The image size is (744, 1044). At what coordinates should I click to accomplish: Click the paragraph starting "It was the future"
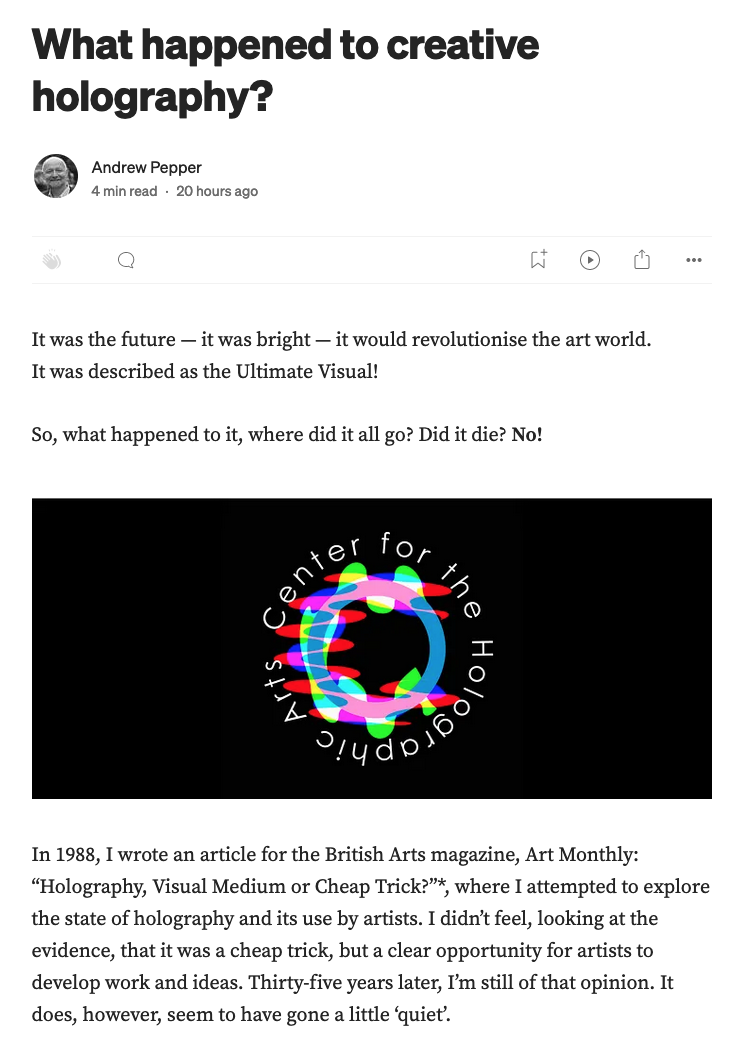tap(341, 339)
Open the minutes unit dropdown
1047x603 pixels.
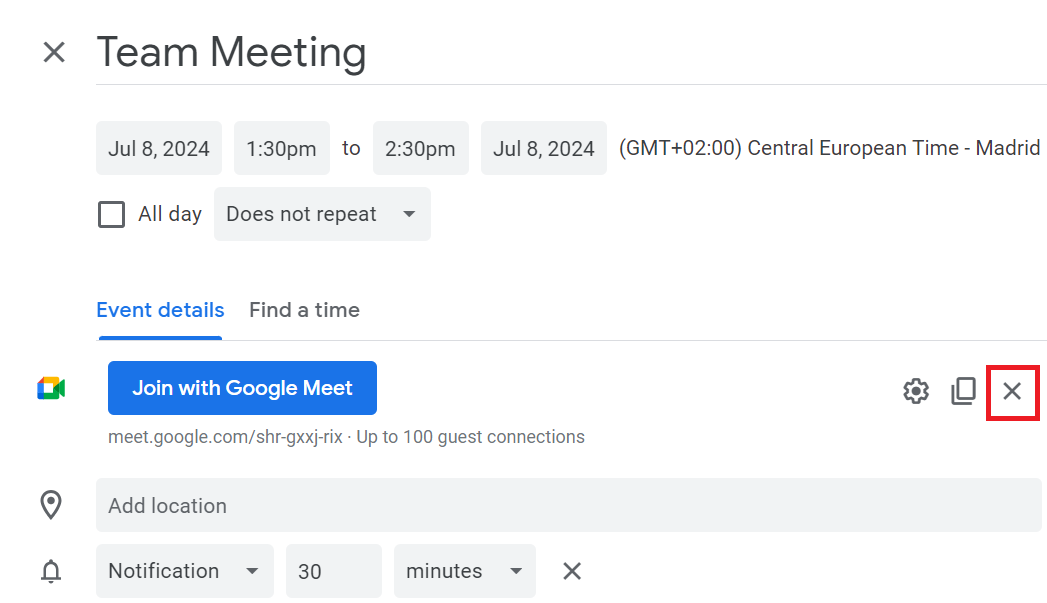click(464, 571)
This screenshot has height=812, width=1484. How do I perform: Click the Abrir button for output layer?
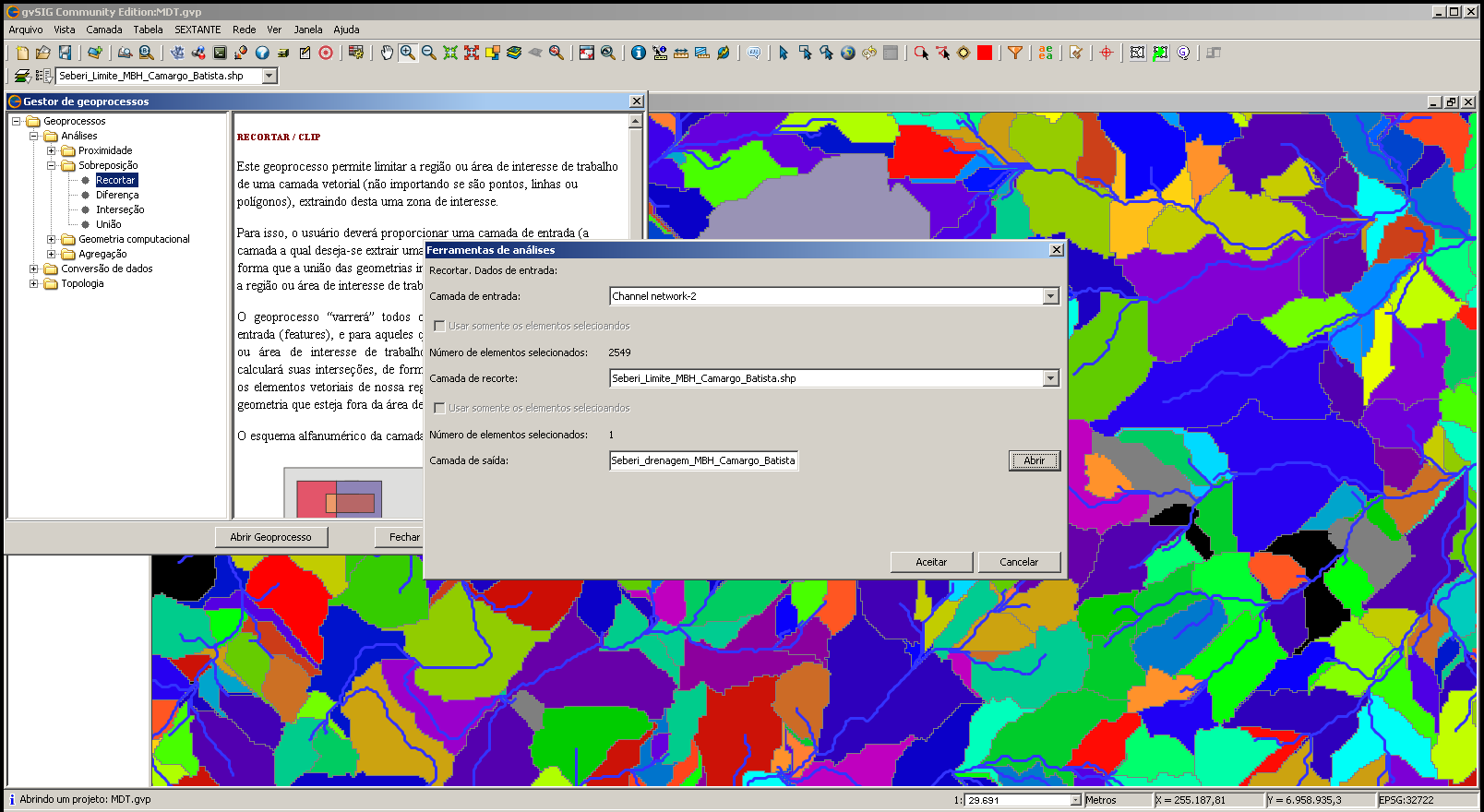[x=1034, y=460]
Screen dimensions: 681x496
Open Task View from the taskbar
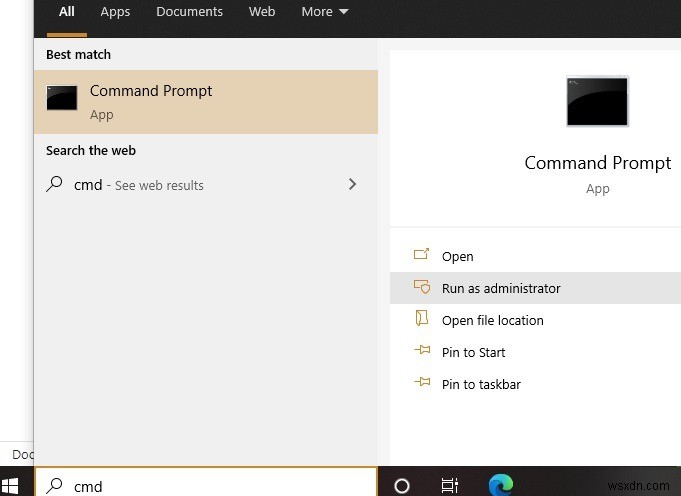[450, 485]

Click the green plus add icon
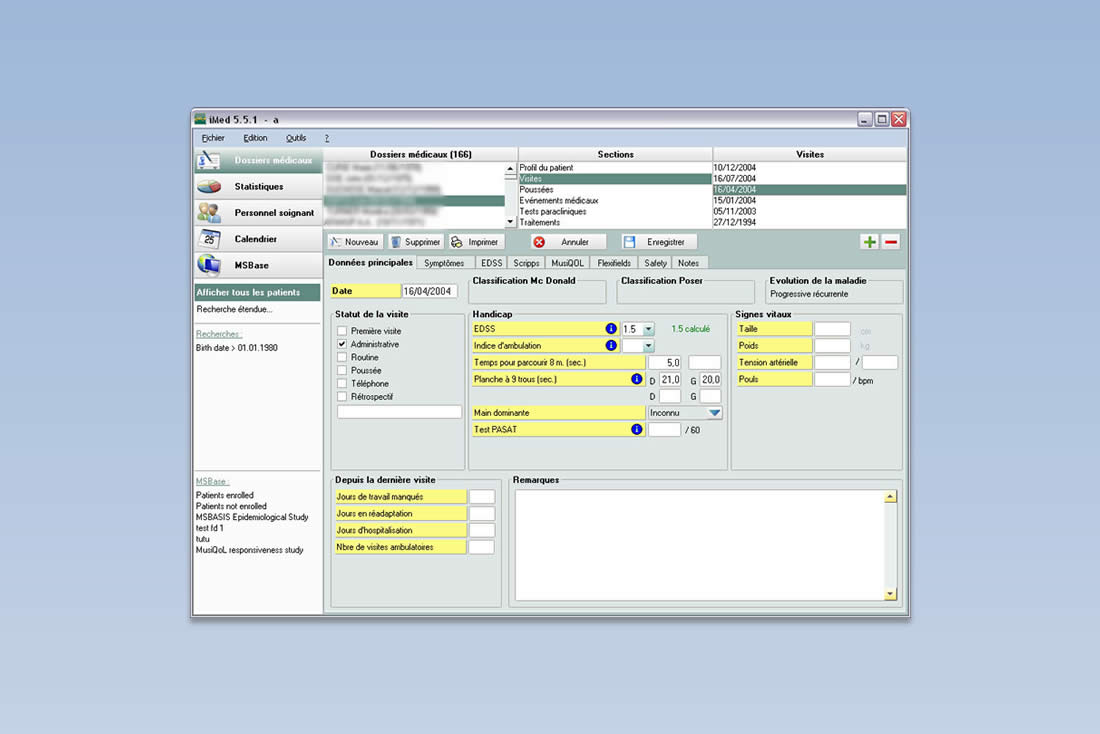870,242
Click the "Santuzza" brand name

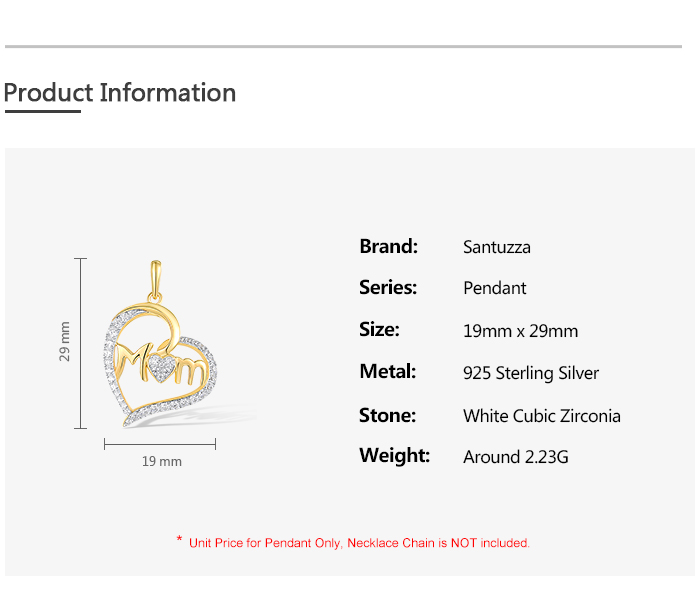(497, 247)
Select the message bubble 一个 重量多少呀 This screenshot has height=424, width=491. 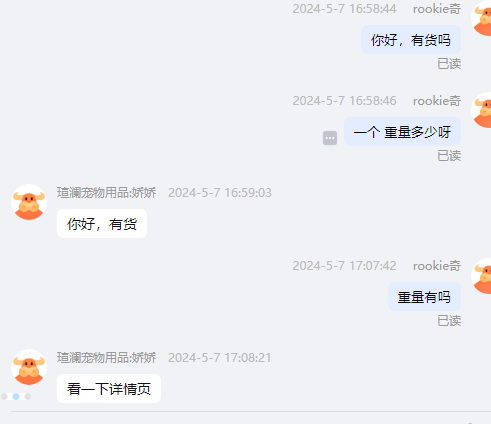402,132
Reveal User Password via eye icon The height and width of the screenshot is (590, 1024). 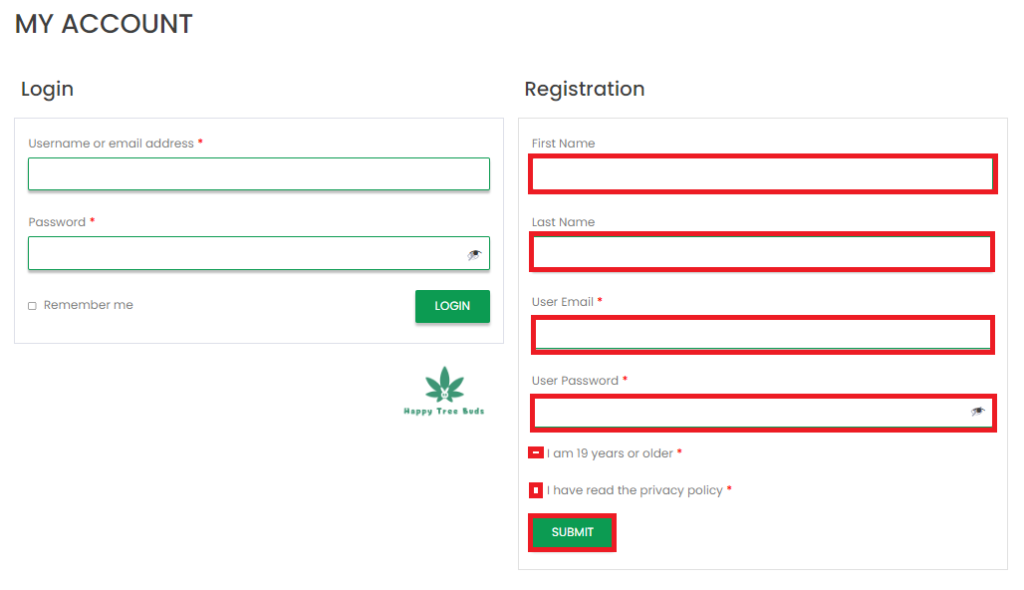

------------------------

### Work instructions:
Give again exactly the lines running from the beginning of the material above through the line that contains "Screen dimensions: 681x496", and leave out every picture.

### Written solution:
The image size is (744, 1044). At what coordinates should I click to accomplish: Click the paragraph starting "It was the future"
tap(341, 339)
Open the minutes unit dropdown
1047x603 pixels.
click(464, 571)
This screenshot has height=812, width=1484. How do I perform: Click the Abrir button for output layer?
[x=1034, y=460]
Screen dimensions: 681x496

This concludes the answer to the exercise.